No livro The World in the Model – How economists work and think, Mary S. Morgan conta a história da “evolução” da dita ciência econômica: a longa e controvertida caminhada da Economia Política para a “economia científica” concentrada na construção de modelos formais ou na utilização de técnicas econométricas para demonstrar relações de determinação entre variáveis a partir de supostos teóricos discutíveis.
A modelística macroeconômica contemporânea não foi capaz de realizar a delicada operação sugerida por Keynes de “integrar o particular quando se refere ao geral e tocar o abstrato e o concreto com o mesmo voo do pensamento”.
O exemplo mais conspícuo desse fracasso ontológico e epistemológico foi sintetizado na resposta que o nobelizado Robert Lucas deu à indagação da rainha Elisabeth II, depois da crise. Em visita à London School of Economics a rainha perguntou por que os economistas não haviam previsto a crise. Lucas respondeu em um artigo na revista The Economist em 2009: “A crise não foi prevista porque a teoria econômica prevê que esses eventos não podem ser previstos”.
Os economistas parecem dar de ombros às mágoas da gente leiga, ainda que instruída e letrada nas coisas da ciência. Prosseguem impávidos, construindo os seus “modelos”, errando mais do que acertando as suas previsões, lançando recomendações e julgamentos peremptórios sobre as políticas econômicas, em geral sugeridas, ou até mesmo conduzidas por outros economistas. Há razões para suspeitar que, com essa atitude, preparam o terreno onde hão de brotar e vicejar mais ressentimento e indignação.

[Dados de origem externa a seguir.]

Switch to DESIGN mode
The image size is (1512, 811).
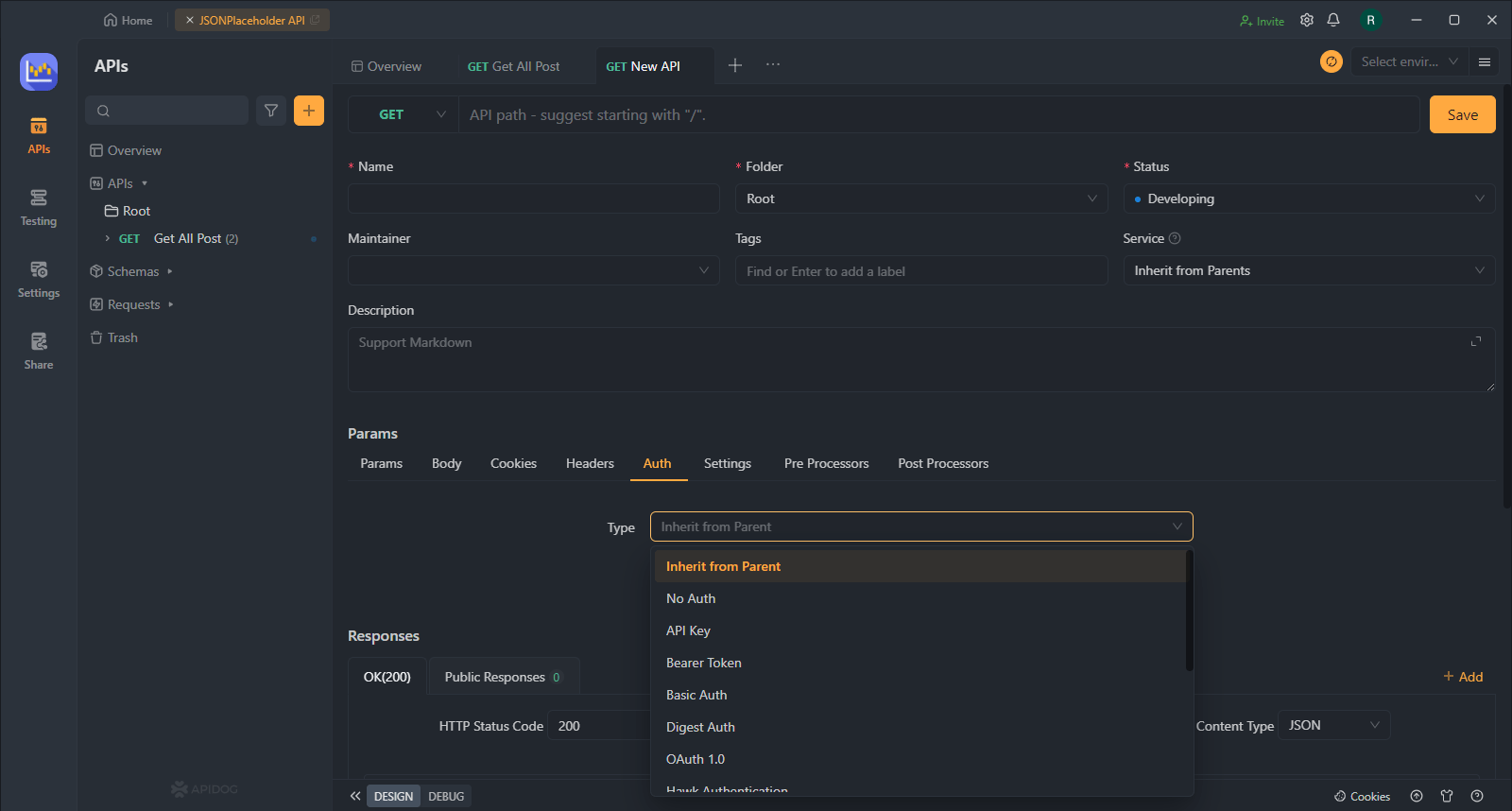[393, 796]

A estirpe dos Nassau Senior, dos Bastiat, dos Jean-Baptiste Say, dos Jevons e dos Walras – são precursores dos mais eminentes economistas modernos nos esmeros em demonstrar a harmonia do capitalismo, ou seja, a equivalência de poder entre os protagonistas das relações de mercado e a existência de forças compensatórias e “automáticas” que não só impediriam a ocorrência das crises como também colocariam todos diante de oportunidades iguais mediante a livre concorrência. Trataram de demonstrar o caráter harmônico do capitalismo e a justiça natural da concorrência em todas as esferas da vida e, portanto, postularam a impossibilidade das crises.

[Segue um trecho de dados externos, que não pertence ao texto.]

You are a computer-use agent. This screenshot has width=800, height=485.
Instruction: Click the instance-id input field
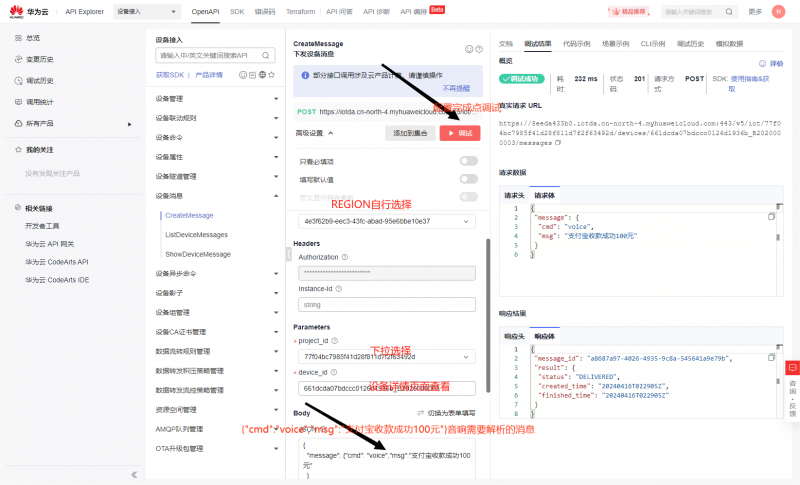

Alexander Rosenberg, conhecido filósofo da ciência, interpelou as pretensões científicas da economia no livro Economics – Mathematical politics or science of diminishing returns? Rosenberg conclui que, na contramão da trajetória de outros saberes, a economia é insensível às mudanças de paradigma que afetam as demais ciências e tornam obsoletas ou imprestáveis certas categorias do entendimento. A Geometria Euclidiana perdeu sua “generalidade” quando em 1919 as observações confirmaram a Teoria da Relatividade Geral, o que subverteu as relações espaço-tempo. Mas é sabido que Albert Einstein relutou em abandonar o determinismo ao decretar: “Deus não joga dados”. A física dos quanta radicalizaria a revolução científica ao se desvencilhar completamente do determinismo da física clássica – a física dos grandes corpos, como a define Louis de Broglie.
Lucas é o pai dos Modelos Dinâmicos Estocásticos de Equilíbrio Geral, cujo desempenho preditivo tem sido mais do que deplorável. Em sua formulação original, o modelo simplesmente só consegue obter um equilíbrio único com a exclusão do crédito e dos bancos de seu conjunto de variáveis.
Diante da crise financeira de 2008, outros pais da matéria empenharam-se em dar tratos à bola e se entregaram a calistenias matemáticas para incluir o crédito e os bancos em seus modelos amarrados em toscos supostos.
Isso me traz à memória a frase do grande Ary Barroso (lembram Aquarela do Brasil?) ao narrar um jogo amistoso da Seleção Brasileira. Já ia longe o segundo tempo quando o então treinador Flávio Costa substituiu o finíssimo Bauer pelo grotesco Belfare, “alfo” do Corinthians. Barroso disparou: “Parece um capiau na Broadway”.